STEP 5: GOLD LAYER - STAR SCHEMA

🏆 Gold Layer - Camada de Modelagem Analítica
A Gold Layer representa a camada final de modelagem dimensional, implementando um esquema estrela otimizado para análise de desempenho e consumo pela camada de visualização (Power BI). Esta camada transforma os dados da Silver em tabelas factuais e dimensionais permanentes, organizadas para consultas analíticas eficientes através do Databricks SQL Serverless.

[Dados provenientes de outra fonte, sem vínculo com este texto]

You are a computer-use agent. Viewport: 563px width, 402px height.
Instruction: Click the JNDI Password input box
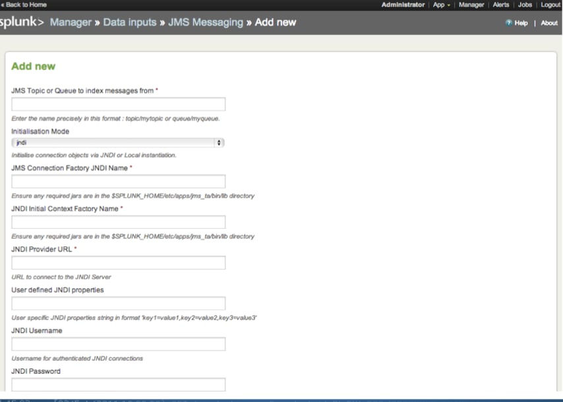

⭐ Esquema Estrela Implementado
🌟 Tabela Fato Principal: gold_fact_energy_measurements
Propósito: Registros detalhados de medições horárias

Contém: 721 registros horários × 8 estados × 4 tipos de dados

Campos-chave:

measurement_id: Identificador único (monotonically_increasing_id)

measurement_timestamp: Data/hora completa da medição

measurement_date e measurement_hour: Componentes temporais

state: Estado (California, Texas, Florida, etc.)

ba_code: Código da autoridade de balanceamento (CISO, ERCO, PJM, etc.)

data_type: Tipo de dado (demand, coal, gas, wind)

measurement_value: Valor limpo em MWh

original_value: Valor bruto preservado

value_units: Unidades de medida (megawatthours)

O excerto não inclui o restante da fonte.